Orlando Calheiro*
Passado um ano da tentativa de golpe, o antropólogo Orlando Calheiros reflete sobre o que os terroristas realmente queriam.
Já faz um ano que assistimos à barbárie causada por apoiadores de Jair Bolsonaro em Brasília. Mas o que esses golpistas realmente desejavam?
Vou dizer algo contraintuitivo: não há nada historicamente excepcional no 8 de Janeiro. E compreendo seu estranhamento lendo isso e lembrando da quebradeira. Afinal, quando vimos algo semelhante?
Esse é nosso primeiro ponto crucial: o que assistimos no 8 de Janeiro foi “apenas” o aspecto mais superficial de um evento cujas raízes estão plantadas no centro da nossa ideia de nação. Apesar de toda a selvageria, não havia nada de novo ali.

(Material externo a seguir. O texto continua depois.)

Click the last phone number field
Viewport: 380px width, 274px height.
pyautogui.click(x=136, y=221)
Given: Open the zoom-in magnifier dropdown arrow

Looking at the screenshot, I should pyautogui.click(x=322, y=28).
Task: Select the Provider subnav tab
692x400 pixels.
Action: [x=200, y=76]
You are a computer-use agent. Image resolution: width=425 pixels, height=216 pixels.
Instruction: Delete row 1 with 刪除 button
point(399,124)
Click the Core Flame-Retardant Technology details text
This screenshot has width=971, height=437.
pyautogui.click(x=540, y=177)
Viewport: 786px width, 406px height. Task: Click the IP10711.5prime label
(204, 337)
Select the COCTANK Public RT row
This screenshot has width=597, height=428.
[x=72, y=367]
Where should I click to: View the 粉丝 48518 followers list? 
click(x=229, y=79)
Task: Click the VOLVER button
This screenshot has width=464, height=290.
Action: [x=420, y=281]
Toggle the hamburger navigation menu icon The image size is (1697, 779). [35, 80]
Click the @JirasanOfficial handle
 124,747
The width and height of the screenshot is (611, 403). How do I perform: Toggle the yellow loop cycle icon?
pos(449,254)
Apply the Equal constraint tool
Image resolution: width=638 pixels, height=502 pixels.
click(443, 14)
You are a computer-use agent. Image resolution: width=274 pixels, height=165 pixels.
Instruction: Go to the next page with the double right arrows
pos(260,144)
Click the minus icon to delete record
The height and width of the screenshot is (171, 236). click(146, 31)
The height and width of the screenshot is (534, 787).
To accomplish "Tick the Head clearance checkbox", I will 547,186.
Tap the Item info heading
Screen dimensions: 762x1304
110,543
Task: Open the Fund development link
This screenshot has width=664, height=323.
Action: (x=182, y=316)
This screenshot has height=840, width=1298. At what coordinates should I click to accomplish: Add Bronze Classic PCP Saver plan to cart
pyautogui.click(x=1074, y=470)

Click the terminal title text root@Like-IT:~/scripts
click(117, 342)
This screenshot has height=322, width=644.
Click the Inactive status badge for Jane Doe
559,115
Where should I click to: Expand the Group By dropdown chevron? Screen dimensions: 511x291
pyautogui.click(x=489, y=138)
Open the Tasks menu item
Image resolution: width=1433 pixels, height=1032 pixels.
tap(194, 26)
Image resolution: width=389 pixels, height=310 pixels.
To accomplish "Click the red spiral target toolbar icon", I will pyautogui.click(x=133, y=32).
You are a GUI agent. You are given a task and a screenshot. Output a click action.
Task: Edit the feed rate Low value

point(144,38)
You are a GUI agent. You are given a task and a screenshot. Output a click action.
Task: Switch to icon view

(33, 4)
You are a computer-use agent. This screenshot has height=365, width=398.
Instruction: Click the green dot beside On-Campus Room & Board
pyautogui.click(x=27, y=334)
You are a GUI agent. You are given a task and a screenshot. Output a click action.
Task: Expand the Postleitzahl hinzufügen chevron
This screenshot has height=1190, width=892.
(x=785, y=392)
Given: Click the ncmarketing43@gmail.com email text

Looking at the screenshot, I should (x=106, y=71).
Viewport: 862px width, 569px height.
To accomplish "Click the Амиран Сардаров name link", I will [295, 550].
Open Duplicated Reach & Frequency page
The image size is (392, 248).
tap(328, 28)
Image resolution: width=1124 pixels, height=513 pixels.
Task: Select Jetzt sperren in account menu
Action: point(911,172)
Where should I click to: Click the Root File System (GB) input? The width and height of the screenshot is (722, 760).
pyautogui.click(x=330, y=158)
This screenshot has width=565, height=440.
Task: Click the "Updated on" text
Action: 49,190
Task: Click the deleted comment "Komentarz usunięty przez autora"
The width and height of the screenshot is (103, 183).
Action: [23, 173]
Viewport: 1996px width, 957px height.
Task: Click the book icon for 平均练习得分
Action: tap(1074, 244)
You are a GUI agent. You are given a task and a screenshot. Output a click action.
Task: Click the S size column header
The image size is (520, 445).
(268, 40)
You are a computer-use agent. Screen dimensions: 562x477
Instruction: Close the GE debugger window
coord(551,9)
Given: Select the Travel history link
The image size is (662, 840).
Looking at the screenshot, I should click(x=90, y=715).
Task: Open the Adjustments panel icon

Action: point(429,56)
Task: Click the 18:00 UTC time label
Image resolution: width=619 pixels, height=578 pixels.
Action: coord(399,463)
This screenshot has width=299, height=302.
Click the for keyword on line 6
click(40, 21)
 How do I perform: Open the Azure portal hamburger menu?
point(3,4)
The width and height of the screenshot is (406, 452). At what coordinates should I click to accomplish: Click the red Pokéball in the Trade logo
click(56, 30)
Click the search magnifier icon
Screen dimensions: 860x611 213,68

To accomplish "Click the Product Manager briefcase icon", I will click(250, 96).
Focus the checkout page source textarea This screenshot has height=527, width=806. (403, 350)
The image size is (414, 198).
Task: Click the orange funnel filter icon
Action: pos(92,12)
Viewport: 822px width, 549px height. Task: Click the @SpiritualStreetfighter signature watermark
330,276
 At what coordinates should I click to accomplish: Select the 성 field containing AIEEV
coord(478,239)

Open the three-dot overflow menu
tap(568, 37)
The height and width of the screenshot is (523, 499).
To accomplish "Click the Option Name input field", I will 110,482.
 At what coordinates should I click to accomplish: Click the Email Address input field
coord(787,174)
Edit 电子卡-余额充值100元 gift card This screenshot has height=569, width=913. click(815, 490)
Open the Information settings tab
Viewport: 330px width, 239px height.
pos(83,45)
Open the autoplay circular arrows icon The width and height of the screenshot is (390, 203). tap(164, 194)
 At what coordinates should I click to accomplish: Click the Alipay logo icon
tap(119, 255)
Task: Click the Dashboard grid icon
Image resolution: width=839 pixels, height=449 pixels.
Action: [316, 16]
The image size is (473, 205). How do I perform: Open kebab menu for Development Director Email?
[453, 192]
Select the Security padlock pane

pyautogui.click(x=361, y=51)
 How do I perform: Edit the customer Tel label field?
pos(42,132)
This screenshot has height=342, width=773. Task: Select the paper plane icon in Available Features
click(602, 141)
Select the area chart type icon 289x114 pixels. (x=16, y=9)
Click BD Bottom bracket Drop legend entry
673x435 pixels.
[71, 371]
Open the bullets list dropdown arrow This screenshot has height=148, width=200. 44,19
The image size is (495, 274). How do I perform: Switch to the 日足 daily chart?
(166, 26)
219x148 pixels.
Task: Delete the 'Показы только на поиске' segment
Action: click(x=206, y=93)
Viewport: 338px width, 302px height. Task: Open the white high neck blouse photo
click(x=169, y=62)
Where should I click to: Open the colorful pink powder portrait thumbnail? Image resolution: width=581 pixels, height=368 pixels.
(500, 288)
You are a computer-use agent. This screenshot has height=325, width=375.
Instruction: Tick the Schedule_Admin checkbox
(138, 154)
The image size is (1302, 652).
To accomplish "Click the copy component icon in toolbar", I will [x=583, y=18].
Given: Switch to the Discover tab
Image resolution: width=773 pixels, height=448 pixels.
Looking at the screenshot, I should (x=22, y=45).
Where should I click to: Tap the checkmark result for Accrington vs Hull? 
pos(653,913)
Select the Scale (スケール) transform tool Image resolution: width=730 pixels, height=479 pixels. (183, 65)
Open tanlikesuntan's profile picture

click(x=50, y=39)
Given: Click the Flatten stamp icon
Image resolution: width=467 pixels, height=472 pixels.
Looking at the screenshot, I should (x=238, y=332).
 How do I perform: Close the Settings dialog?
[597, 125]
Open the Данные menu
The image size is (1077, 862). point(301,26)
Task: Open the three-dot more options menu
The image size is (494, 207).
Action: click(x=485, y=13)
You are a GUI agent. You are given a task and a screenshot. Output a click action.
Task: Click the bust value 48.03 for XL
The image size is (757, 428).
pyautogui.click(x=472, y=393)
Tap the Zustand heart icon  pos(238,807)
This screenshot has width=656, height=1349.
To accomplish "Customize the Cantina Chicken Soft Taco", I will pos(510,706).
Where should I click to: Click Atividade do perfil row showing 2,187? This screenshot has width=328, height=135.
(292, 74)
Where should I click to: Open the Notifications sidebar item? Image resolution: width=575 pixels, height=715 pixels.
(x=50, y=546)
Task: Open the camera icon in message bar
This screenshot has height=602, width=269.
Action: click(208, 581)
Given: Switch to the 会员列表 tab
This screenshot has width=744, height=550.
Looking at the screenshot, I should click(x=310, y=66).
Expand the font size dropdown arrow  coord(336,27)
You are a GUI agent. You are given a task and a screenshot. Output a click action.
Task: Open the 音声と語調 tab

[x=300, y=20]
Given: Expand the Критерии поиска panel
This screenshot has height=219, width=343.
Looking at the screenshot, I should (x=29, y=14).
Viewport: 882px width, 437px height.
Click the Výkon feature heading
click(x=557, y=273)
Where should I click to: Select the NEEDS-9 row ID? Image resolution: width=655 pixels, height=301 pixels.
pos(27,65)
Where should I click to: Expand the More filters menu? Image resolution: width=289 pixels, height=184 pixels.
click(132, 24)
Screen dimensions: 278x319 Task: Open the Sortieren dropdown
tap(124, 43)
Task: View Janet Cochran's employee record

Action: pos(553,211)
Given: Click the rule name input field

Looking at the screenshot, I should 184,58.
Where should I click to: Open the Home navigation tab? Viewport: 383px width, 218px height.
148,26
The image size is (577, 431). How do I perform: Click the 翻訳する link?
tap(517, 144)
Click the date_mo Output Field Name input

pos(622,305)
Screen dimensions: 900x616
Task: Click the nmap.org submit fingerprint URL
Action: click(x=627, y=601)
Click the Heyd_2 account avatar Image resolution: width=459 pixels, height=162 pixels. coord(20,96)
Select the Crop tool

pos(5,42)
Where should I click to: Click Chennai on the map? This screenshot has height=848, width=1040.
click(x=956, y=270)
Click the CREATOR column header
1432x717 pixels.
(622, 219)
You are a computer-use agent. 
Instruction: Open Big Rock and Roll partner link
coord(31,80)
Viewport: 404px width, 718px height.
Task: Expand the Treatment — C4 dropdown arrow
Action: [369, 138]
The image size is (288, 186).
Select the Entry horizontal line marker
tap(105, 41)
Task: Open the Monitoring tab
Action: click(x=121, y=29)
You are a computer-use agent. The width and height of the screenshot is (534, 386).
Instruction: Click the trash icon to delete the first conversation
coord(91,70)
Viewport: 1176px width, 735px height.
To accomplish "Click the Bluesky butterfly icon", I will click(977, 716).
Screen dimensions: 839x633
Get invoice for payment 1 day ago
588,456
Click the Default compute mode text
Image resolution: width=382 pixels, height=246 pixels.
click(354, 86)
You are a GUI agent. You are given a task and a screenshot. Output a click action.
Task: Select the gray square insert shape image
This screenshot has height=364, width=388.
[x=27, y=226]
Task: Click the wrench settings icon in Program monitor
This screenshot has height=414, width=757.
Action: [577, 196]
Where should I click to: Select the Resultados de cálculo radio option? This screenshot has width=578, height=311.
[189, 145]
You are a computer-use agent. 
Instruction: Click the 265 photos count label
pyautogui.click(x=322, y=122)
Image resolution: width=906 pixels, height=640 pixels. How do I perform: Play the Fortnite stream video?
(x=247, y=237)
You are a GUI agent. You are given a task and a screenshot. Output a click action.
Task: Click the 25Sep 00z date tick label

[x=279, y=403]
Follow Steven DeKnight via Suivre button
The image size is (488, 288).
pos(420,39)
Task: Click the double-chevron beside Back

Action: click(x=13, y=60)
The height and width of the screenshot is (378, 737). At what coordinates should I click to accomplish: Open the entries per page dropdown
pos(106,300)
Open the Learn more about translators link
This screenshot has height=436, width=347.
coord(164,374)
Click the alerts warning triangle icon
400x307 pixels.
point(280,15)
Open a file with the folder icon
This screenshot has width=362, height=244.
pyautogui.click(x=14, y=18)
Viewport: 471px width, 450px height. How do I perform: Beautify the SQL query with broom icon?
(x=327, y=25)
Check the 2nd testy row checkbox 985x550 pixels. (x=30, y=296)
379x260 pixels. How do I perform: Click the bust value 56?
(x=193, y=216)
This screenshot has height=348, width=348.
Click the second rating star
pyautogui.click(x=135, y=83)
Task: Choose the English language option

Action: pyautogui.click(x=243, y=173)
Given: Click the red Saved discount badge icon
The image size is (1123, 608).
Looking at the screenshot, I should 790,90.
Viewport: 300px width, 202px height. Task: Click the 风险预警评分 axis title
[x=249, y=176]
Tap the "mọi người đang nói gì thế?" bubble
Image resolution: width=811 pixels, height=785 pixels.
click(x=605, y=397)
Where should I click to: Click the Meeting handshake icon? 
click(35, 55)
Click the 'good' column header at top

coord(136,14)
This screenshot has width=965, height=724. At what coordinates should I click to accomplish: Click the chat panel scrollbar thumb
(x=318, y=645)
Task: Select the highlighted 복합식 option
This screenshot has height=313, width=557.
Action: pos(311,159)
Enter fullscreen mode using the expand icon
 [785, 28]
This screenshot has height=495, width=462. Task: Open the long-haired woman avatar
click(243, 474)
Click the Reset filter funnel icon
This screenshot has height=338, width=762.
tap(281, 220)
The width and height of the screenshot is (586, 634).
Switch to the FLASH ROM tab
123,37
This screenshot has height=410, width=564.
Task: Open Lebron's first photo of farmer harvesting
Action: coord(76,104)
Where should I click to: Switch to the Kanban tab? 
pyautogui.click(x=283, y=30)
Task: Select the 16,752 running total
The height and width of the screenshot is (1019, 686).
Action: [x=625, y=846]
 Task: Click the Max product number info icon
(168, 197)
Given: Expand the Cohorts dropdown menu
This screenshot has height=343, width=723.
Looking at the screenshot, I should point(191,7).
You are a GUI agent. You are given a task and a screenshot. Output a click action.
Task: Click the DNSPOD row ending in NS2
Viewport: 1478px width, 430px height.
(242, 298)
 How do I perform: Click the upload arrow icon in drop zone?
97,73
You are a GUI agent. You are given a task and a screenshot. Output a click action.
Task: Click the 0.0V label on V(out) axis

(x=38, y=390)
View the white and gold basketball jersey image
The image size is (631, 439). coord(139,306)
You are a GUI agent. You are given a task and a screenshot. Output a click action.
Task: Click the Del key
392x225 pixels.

Bolsonaro e seus apoiadores não representam um desvio sombrio na marcha civilizacional brasileira. Uma marcha que supostamente se reinicia com o fim da ditadura, se consolida com a eleição de Fernando Henrique Cardoso e atinge o seu ápice durante os primeiros governos Lula.
Tratá-los assim reforça as paixões que mobilizam os movimentos de extrema direita no país. Afinal, eles próprios se imaginam como uma resposta à suposta marcha progressista, tida como um projeto de destruição.
Quando olhamos para o contexto político que antecede o golpe de 1964 e para o que antecede o 8 de Janeiro, vemos que os movimentos conservadores se imaginavam como os últimos defensores de uma nação em declínio moral.
Houve nos dois momentos, também, uma campanha de terror promovida por veículos de comunicação (e hoje por meio das redes) sobre o que poderia acontecer se o que consideravam como “esquerda” continuasse no poder.
Não por coincidência, João Goulart foi deposto antes mesmo de poder implementar as reformas de base que prometiam revolucionar as estruturas sociais. “Prometiam”, pois Jango não tinha apoio político para implementá-las.
O apoio popular ao golpe de 1964 se constrói pelo medo do que imaginavam que ele poderia fazer, e não pelo que fazia. Afinal, os grupos políticos que se sentiam ameaçados estavam e permaneceram no poder.
Há algo semelhante no contexto que antecede o 8 de Janeiro. A despeito de bons avanços em algumas áreas cruciais, como a distribuição de renda e o acesso à saúde e à educação, a marcha que supostamente se reinicia com a redemocratização nunca foi capaz de cumprir as promessas de transformar o país em uma democracia.
Seguimos com dispositivos herdados da ditadura e do próprio período colonial, como a estrutura racista da sociedade e as questões fundiárias.
Não por acidente, alguns dos avanços desse período, como a citada melhora na distribuição de renda, acabaram sendo rapidamente fagocitados pela estrutura conservadora da sociedade brasileira, terminando por reforçá-la.
Digo isso mirando o posicionamento político de boa parte da classe média que se formou durante os primeiros anos do governo do PT, especialmente no Sul e no Sudeste.
Na política institucional, a situação é ainda pior. Grupos políticos conservadores e/ou oriundos da ditadura nunca estiveram longe do poder. Diria, inclusive, o contrário.
Os movimentos conservadores vêm aumentando consideravelmente a sua presença no Parlamento, tornando-se base de governos progressistas, como o próprio PT.
O golpe em 2016 é um sintoma desse movimento: a forma como o impeachment de Dilma Rousseff é aprovado sem grande resistência, inclusive com o apoio de ministros do próprio governo, demonstra como o país jamais se libertou da ordem conservadora.
A emergência do bolsonarismo e a eleição de Jair Bolsonaro são apenas uma consequência natural da permanência dessa estrutura. O 8 de Janeiro também.
Concebê-los como movimentos extraordinários seria uma postura negacionista, que ignora a permanência dessa estrutura e seu fortalecimento.
Isso porque a tal ordem que eles defendiam nunca esteve de fato ameaçada. Ela apenas cresce e se fortalece no país.
Até políticos e grupos que se consideram progressistas ou de esquerda defendem abertamente alguns de seus valores – especialmente em áreas como a segurança pública ou a defesa dos interesses do agronegócio.
A tal ameaça à “ordem” que mobilizou os golpistas do 8 de Janeiro não passa de uma realidade alternativa, um pânico moral alimentado constantemente pela propaganda de setores que se beneficiam dessa mesma ordem, como os militares.
Setores que nunca foram de fato ameaçados. Por isso, repito: o que os golpistas realmente desejavam? O Brasil de sempre.
E isso nos ensina que, enquanto não houver uma ruptura efetiva com essa “ordem”, uma política que busque fugir dessa lógica antiga que rege o Brasil, veremos outros 8 de Janeiro se repetindo.